Man Linux: Main Page and Category List

NAME

       Locale::Po4a::Sgml - Convert sgml documents from/to PO files

DESCRIPTION

       The po4a (po for anything) project goal is to ease translations (and
       more interestingly, the maintenance of translations) using gettext
       tools on areas where they were not expected like documentation.

       Locale::Po4a::Sgml is a module to help the translation of documentation
       in the SGML format into other [human] languages.

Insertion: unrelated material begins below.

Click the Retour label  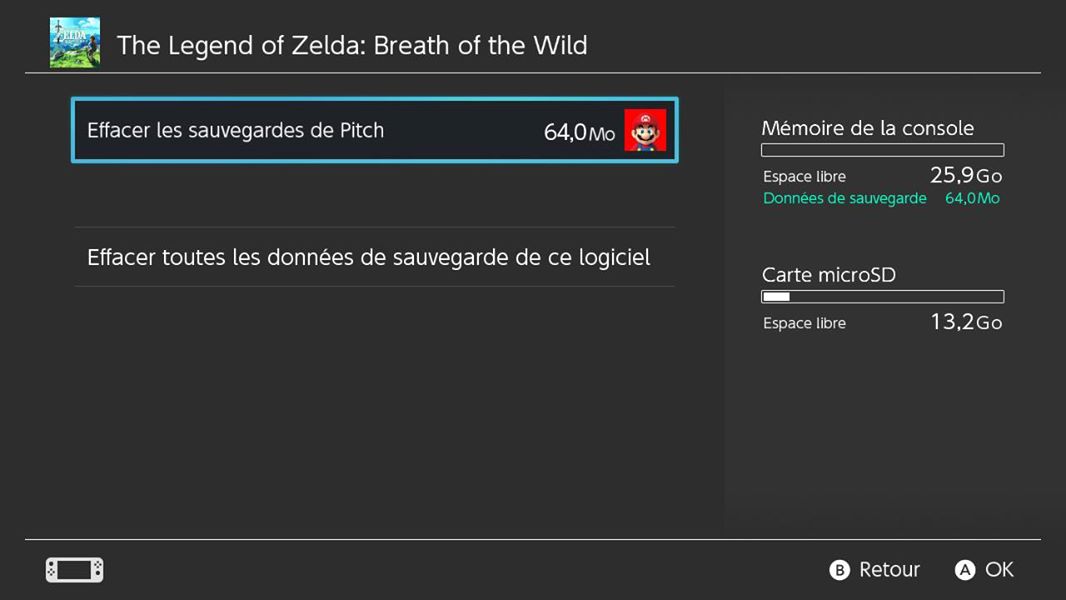889,569
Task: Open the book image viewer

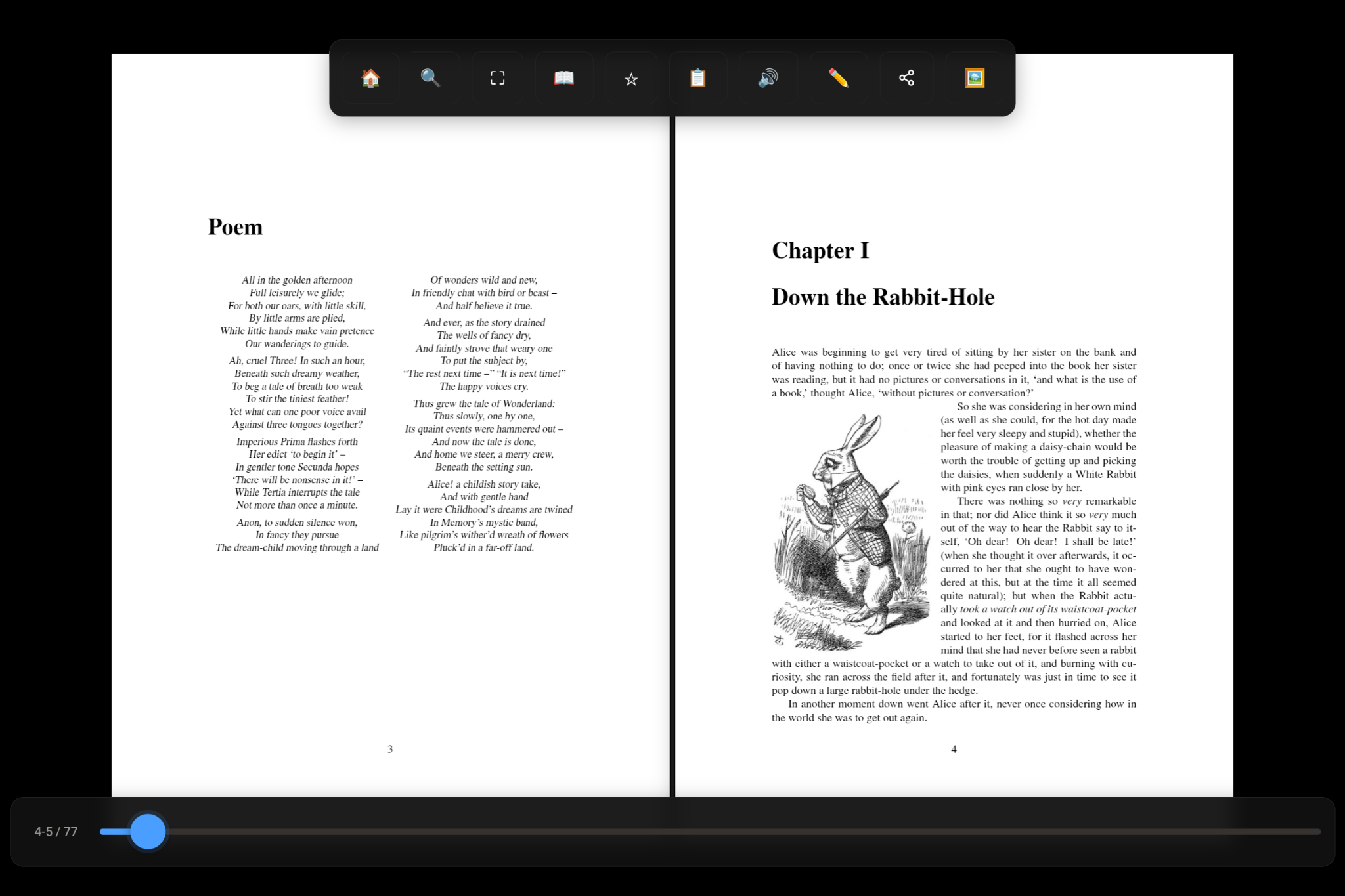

       This module uses nsgmls to parse the SGML files. Make sure it is
       installed.  Also make sure that the DTD of the SGML files are installed
       in the system.

OPTIONS ACCEPTED BY THIS MODULE

       debug
           Space separated list of keywords indicating which part you want to
           debug. Possible values are: tag, generic, entities and refs.

       verbose
           Give more information about what's going on.

       translate
           Space separated list of extra tags (beside the dtd provided ones)
           whose content should form an extra msgid.

       section
           Space separated list of extra tags (beside the dtd provided ones)
           containing other tags, some of them being of category 'translate'.

       indent
           Space separated list of tags which increase the indentation level.

       verbatim
           The layout within those tags should not be changed. The paragraph
           won't get wrapped, and no extra indentation space or new line will
           be added for cosmetic purpose.

       empty
           Tags not needing to be closed.

       ignore
           Tags ignored and considered as plain char data by po4a. That is to
           say that they can be part of an msgid. For example, <b> is a good
           candidate for this category since putting it in the translate
           section would create msgids not being whole sentences, which is
           bad.

       attributes
           A space separated list of attributes that need to be translated.
           You can specify the attributes by their name (for example, "lang"),
           but you can also prefix it with a tag hierarchy, to specify that
           this attribute will only be translated when it is into the
           specified tag. For example: <bbb><aaa>lang specifies that the lang
           attribute will only be translated if it is in an <aaa> tag, which
           is in a <bbb> tag.  The tag names are actually regular expressions
           so you can also write things like <aaa|bbbb>lang to only translate
           lang attributes that are in an <aaa> or a <bbb> tag.

       qualify
           A space separated list of attributes for which the translation must
           be qualified by the attribute name. Note that this setting
           automatically adds the given attribute into the 'attributes' list
           too.

       force
           Proceed even if the DTD is unknown or if nsgmls finds errors in the
           input file.

       include-all
           By default, msgids containing only one entity (like '&version;')
           are skipped for the translator comfort. Activating this option
           prevents this optimisation. It can be useful if the document
           contains a construction like "<title>&Aacute;</title>", even if I
           doubt such things to ever happen...

       ignore-inclusion
           Space separated list of entities that won't be inlined.  Use this
           option with caution: it may cause nsgmls (used internally) to add
           tags and render the output document invalid.

STATUS OF THIS MODULE

       The result is perfect. I.e., the generated documents are exactly the
       same. But there are still some problems:

       o the error output of nsgmls is redirected to /dev/null, which is
         clearly bad. I don't know how to avoid that.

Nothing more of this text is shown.